William Firth Wells (c. 1886 - 9 September 1963) was an American scientist and sanitary engineer. In his early career, he pioneered techniques for the aquaculture of oysters and clams. He is best known for his work on airborne infections. Wells identified that tuberculosis could be transmitted through air via the nuclei of evaporated respiratory droplets, and developed the Wells curve to describe what happens to respiratory droplets after they have been expelled into the air.

Biography

Wells was born c. 1886 in Boston, with a sister and two brothers.[1] Wells served in the military during World War I.[2] He married Mildred Weeks, a physician,[3] and had a son.[2]

Wells was chairman of the American Public Health Association's subcommittee on bacteriologic procedures in air analysis, and chairman of the American Society for Heating and Ventilation Engineers' subcommittee on air sanitation. In 1950, the American Public Health Association honored his 40 years of service.[1]

In 1954, Wells' career moved to Baltimore, Maryland, where he was a research associate at Johns Hopkins University, conducted research at the Veterans Administration Hospital, and consulted on respiratory disease for the Veterans Administration.[1] He and his family lived in a remote part of eastern Maryland. One of his colleagues, Richard L. Riley, described him as "an eccentric genius."[2]

In the late 1950s, Wells collapsed, paralyzed from the waist down. After his initial hospitalization, he was transferred to the VA Hospital in Baltimore where he was overseeing a long-term tuberculosis study. He experienced periods of psychosis but continued to advise on research when lucid.[2] He died on September 9, 1963, at the age of 76.[1]

Research

Aquaculture of oysters and clams

Between 1920 and 1926, Wells pioneered aquaculture techniques to culture bivalves. Wells was experimenting with the recently-invented De Laval milk clarifier, and discovered microscopic oyster larvae in the denser portion of clarified seawater.[4] One previous experimenter, William Keith Brooks, had developed a way to harvest oyster gametes, but the resulting oyster larvae starved to death before they grew large enough to be filtered out of the water.[5] Because they were so small, any attempt to change the water (thus providing new food) would remove the larvae too.[6] Wells's innovation was to use the clarifier to concentrate the larvae. He used Brooks' method to acquire gametes, and grew them to adulthood in clarified seawater. By adding fresh seawater each day, and then using the clarifier to concentrate the larvae, Wells was able to resupply their food without losing them.[4]
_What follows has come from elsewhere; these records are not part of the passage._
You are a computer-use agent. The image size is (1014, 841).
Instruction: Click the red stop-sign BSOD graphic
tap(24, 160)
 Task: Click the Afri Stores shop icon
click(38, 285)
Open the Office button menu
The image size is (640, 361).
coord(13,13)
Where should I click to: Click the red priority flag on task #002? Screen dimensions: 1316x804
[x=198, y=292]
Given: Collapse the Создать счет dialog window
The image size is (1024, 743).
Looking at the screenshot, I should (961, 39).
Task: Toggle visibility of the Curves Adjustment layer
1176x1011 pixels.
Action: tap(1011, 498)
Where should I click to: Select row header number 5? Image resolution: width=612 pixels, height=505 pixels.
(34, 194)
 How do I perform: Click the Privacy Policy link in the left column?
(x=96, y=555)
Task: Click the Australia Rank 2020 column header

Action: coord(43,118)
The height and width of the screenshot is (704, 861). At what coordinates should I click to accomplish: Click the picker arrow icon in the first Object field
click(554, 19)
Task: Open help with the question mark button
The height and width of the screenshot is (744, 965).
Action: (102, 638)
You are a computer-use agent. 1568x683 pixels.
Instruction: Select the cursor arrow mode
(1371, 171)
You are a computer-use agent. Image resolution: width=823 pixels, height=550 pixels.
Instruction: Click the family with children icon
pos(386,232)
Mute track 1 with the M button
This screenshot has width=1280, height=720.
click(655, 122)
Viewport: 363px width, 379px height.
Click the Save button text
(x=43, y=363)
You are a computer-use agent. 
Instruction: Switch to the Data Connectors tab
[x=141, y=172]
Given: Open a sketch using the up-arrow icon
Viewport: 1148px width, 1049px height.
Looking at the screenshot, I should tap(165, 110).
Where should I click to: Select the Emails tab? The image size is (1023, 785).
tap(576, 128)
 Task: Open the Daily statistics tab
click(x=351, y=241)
With this technique, Wells was the first to successfully cultivate Mercenaria mercenaria clams in captivity. Wells also cultivated the oyster Crassostrea virginica, the mussel Mytilus edulis, the clams Mya arenaria and Spisula solidissima, and the scallop Argopecten irradians.[4]

Other work on oysters included oyster purification with chlorination.[1]

Airborne disease transmission

The Wells curve demonstrates that size determines whether respiratory droplets fall to the ground or rapidly dry out and remain airborne after being exhaled.

Beginning in the 1930s, Wells' research examined respiratory disease transmission. German bacteriologist Carl Flügge in 1899 was the first to show that microorganisms in droplets expelled from the respiratory tract are a means of disease transmission. The term Flügge droplet was sometimes used for particles that are large enough to not completely dry out.[7] Flügge's concept of droplets as primary source and vector for respiratory transmission of diseases prevailed into the 1930s until Wells differentiated between large and small droplets.[8][9] Wells' major contribution was to show that the nuclei of evaporated droplets can remain in the air for long enough for others to breathe them in and become infected.[10] He and his wife developed the Wells curve, which describes how the size of respiratory droplets influences their fate and thus their ability to transmit disease.[3][11] With Richard L. Riley, he also developed the Wells-Riley equation "to express the mass balance of transmission factors under steady state conditions."[12]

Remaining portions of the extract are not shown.